## OBJECTIF
Traduisez en anglais cette phrase tirée de la critique du roman Les nuits rouges de Nerwood : « Le détective Joe Hackney, un ancien malfrat, cynique et boiteux est envoyé par Scotland Yard pour aider la police locale. »

Les nuits rouges de Nerwood, Gilles Bornais

Auteur : Lauryn Libellés :
Résumé :

Angleterre, 1892. Edmund Ambrose, brillant député Conservateur est retrouvé assassiné à coup de hache dans sa propriété du Somerset. La même nuit son rival Libéral est grièvement blessé d’une décharge de chevrotines. Le ou les agresseurs se sont enfuis à travers la forêt d’Avon. Le détective Joe Hackney, un ancien malfrat, cynique et boiteux est envoyé par Scotland Yard pour aider la police locale. Au milieu des bois, il mène une traque qui prend vite des allures de descente aux enfers.

Chronique :

Quatrième volet des enquêtes de Joe Hackney, ancien malfrat devenu détective à Scotland Yard, Les nuits rouges de Nerwood démarre sur un double crime : un assassinat et une agression. La femme de la première victime, soupçonnée du second crime, a disparu, visiblement kidnappée par le meurtrier de son mari. La police locale, débordée, fait appel au Yard et c'est Joe qui s'y colle. Ce début prometteur fait miroiter au lecteur une enquête dynamique, incisive et pleine de rebondissements. Malheureusement, la réalité est tout autre : ces crimes font place à une chasse à l'homme qui s'éternise avec des incohérences et des bizarreries qui amènent le lecteur à se demander où l'auteur veut en venir. En parallèle à cette poursuite, l'enquête pure traine la savate et, le moins que l'on puisse dire, c'est que Joe ne s'avère pas très futé, parfois. On a presque envie de lui botter les fesses pour le réveiller. C'est certainement voulu de la part de l'auteur pour maintenir le suspense mais le résultat n'est guère convaincant. On s'ennuie plus qu'autre chose. Tout au long du livre, on a peu d'informations à se mettre sous la dent, les divers éléments sont ou extraordinaires, ou très brouillons, si bien qu'on ne soupçonne personne et, pire, on ne comprend même pas les raisons du crime ou le modus operandi. C'est, en fait, très agaçant à la longue. Les premiers éléments qui éclaircissent l'histoire n'arrivent que tardivement et, du coup, la chute paraît presque trop brutale par rapport au reste. Cette dernière, d'ailleurs, est racontée du point de vue d'un autre personnage, ce qui peut provoquer un éloignement de cette scène et la rendre moins poignante. On a presque l'impression de lire un rapport de police. Vu le motif du crime, c'est plutôt dommage.
La vision de l'auteur sur la campagne anglaise de l'époque est assez effarante. Tout le monde est moche, mal foutu et mal fagoté ; les paysans sont des pochtrons invétérés (picoler jusqu'à 3 H du mat pour partir bosser à 5, no problem) et, bien sûr, stupides, y compris dans leur domaine de compétence (c'est un Londonien qui vient leur apprendre qu'un cochon affamé peut se servir sur un cadavre et ça les choque, les pauvres !!!). Bref, le trait est grossi à l'extrême de ce côté-là et ça dessert l'histoire plus qu'autre chose.

## DONNÉES
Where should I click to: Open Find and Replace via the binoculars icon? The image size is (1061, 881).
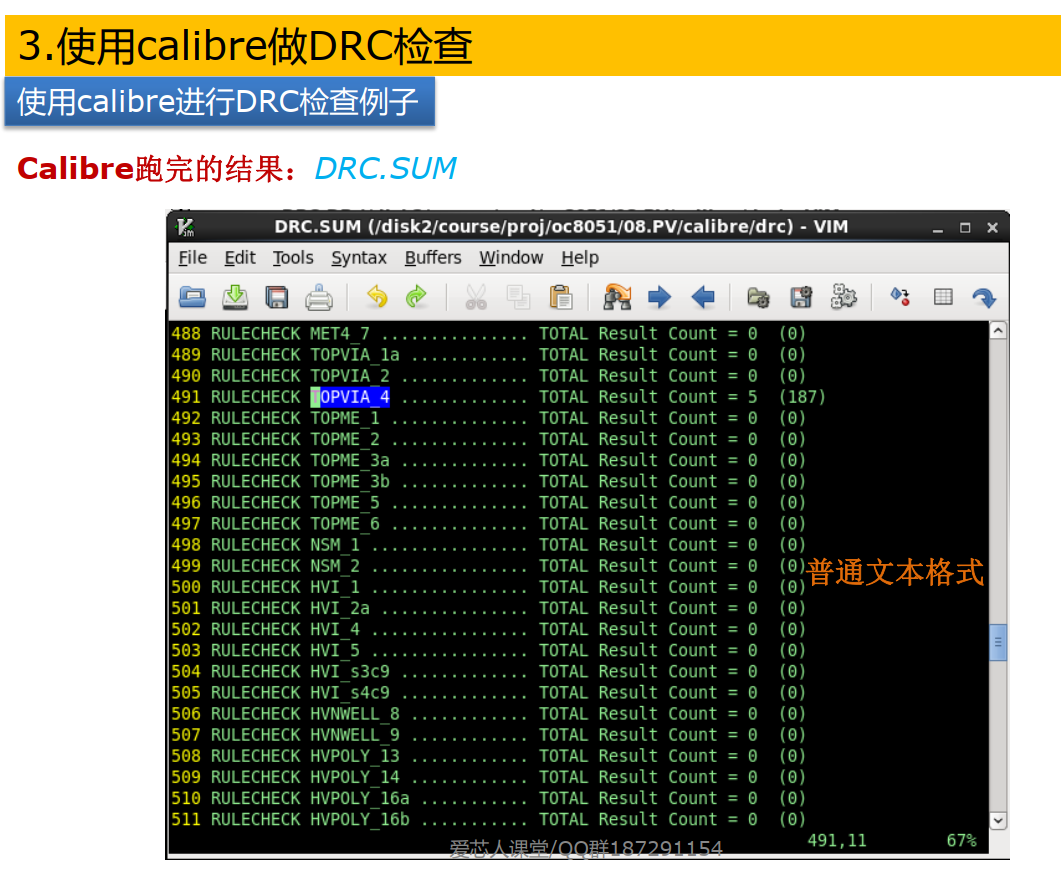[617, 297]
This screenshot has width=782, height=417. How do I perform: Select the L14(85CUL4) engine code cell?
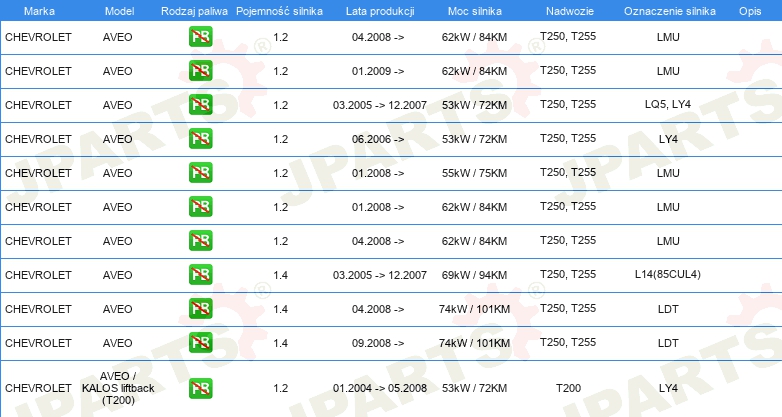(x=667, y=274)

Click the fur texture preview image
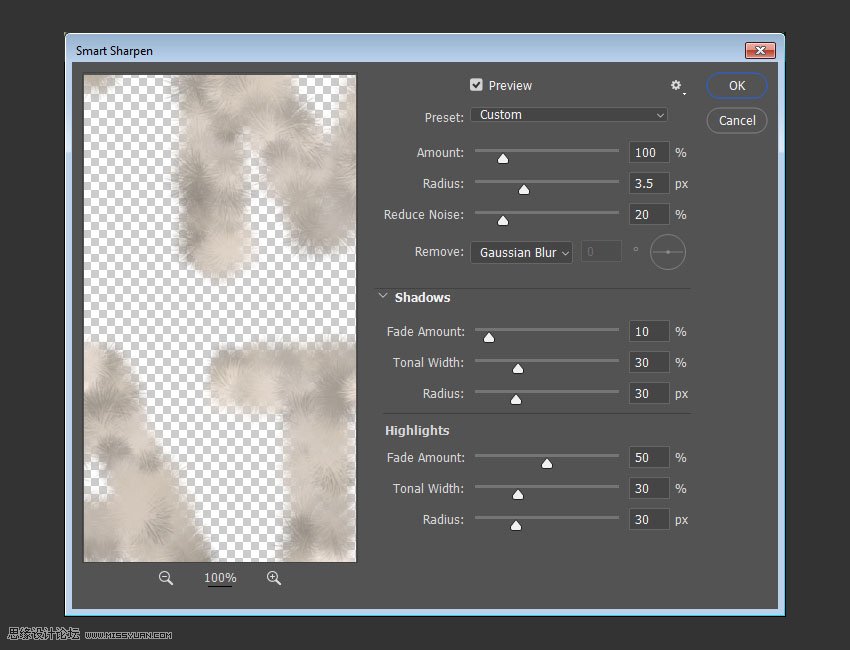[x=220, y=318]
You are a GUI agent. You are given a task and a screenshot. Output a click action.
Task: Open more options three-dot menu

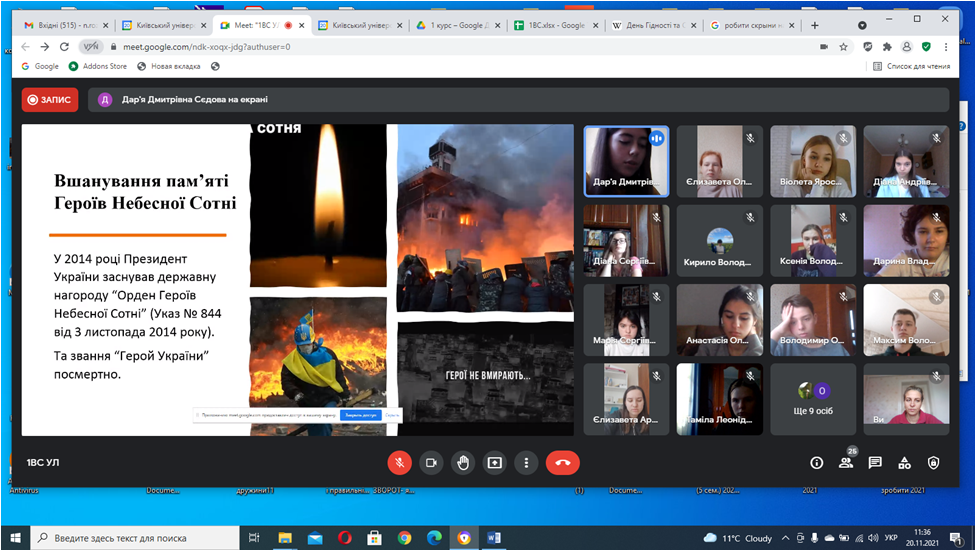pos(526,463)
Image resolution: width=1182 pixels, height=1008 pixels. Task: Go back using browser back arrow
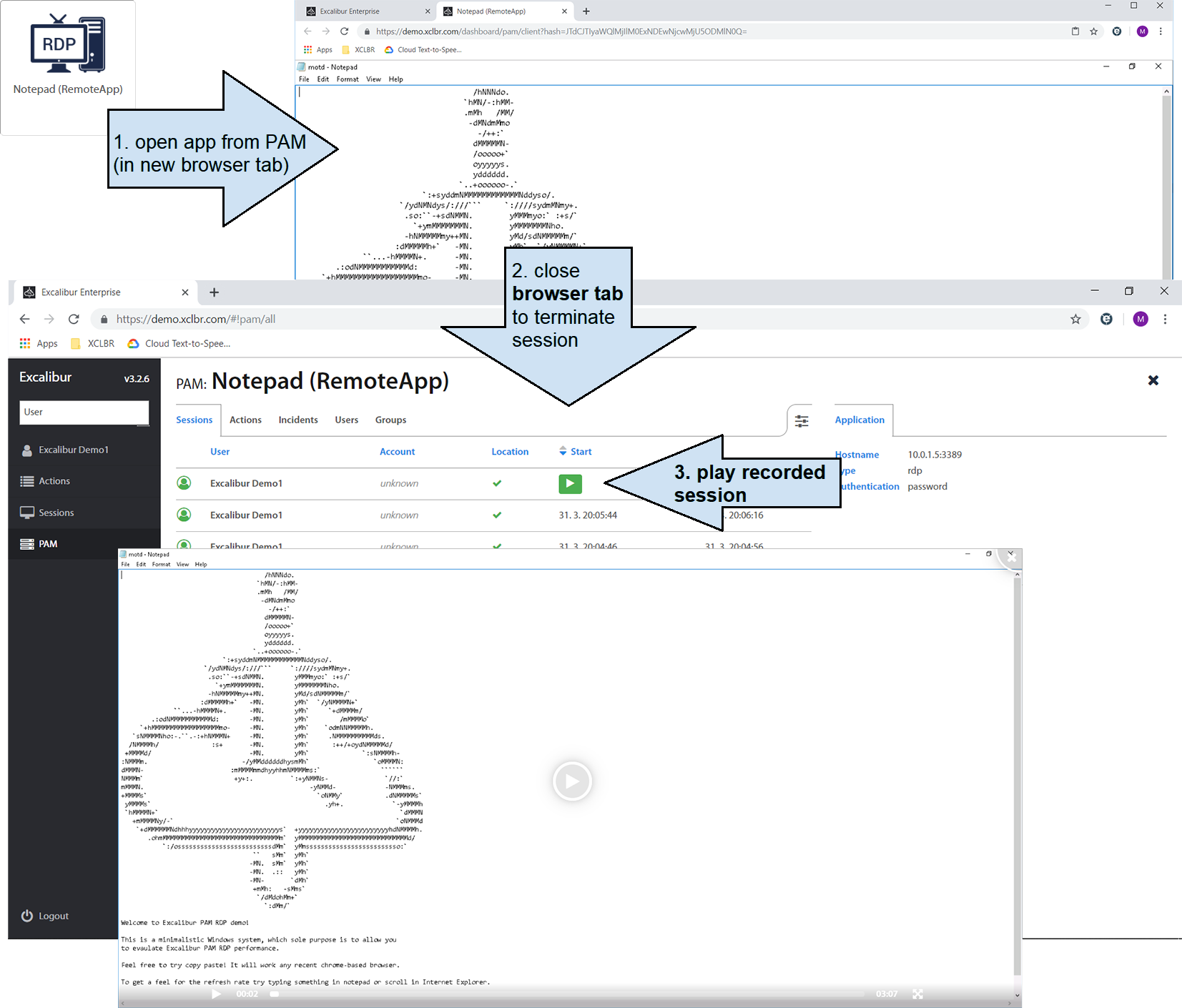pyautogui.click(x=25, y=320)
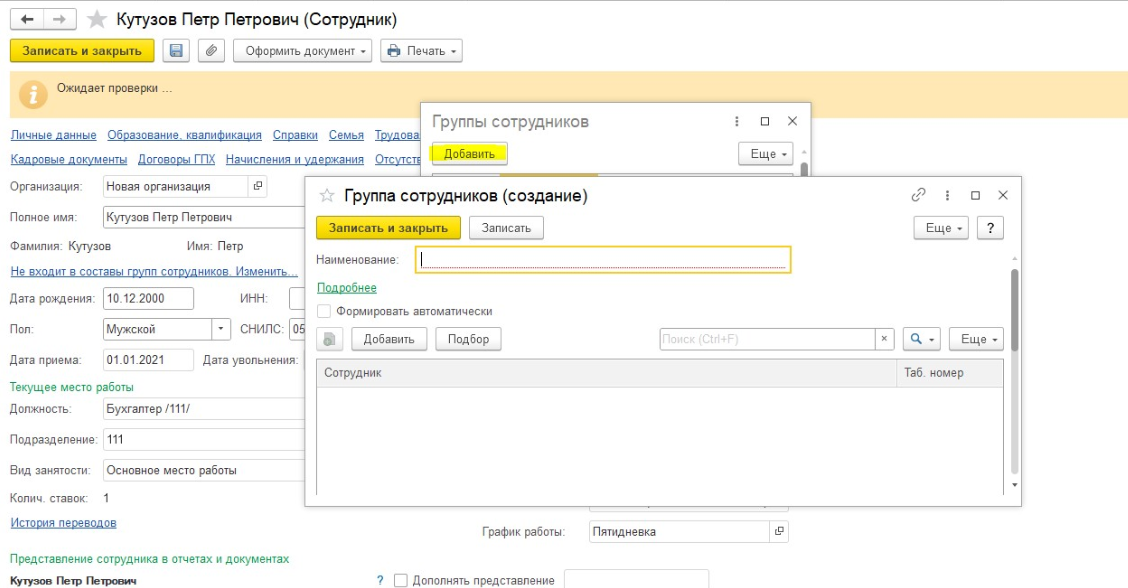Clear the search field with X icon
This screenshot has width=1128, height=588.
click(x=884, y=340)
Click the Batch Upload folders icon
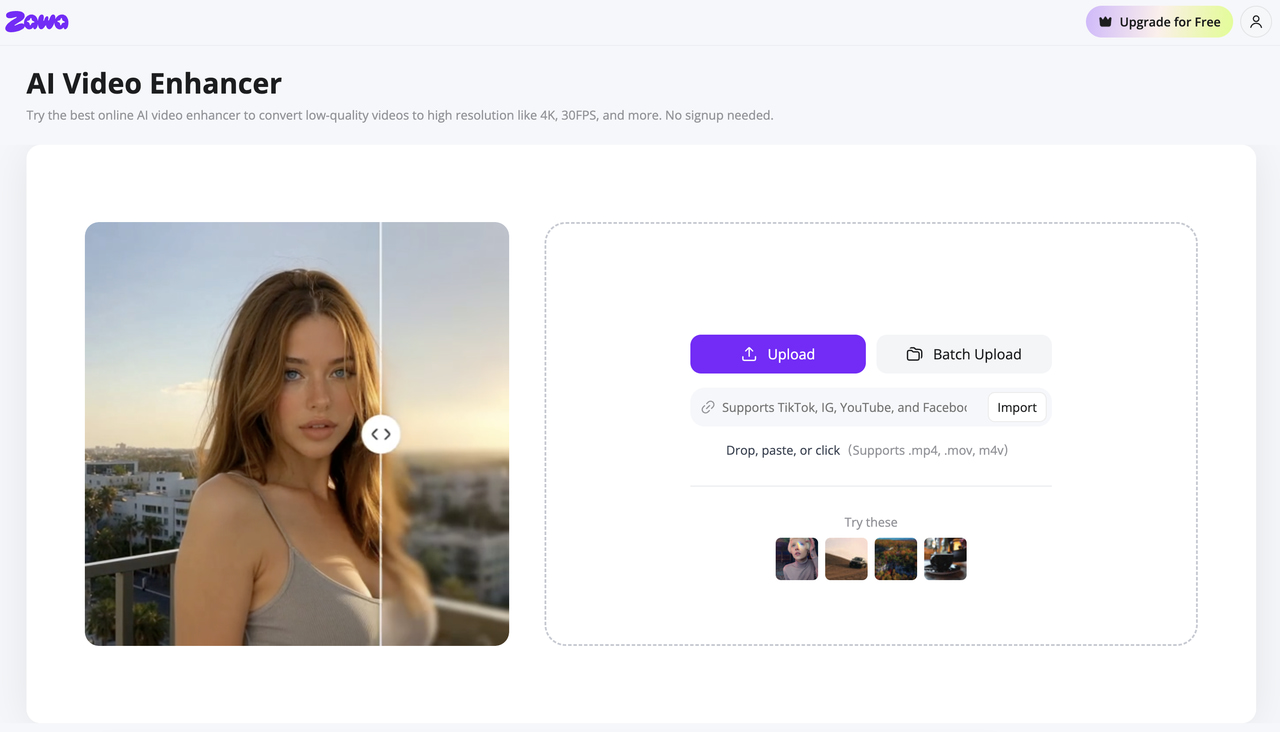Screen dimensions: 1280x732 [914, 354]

## RÉPONSE
Detective Joe Hackney, a cynical, lame former crook, is sent by Scotland Yard to help the local police.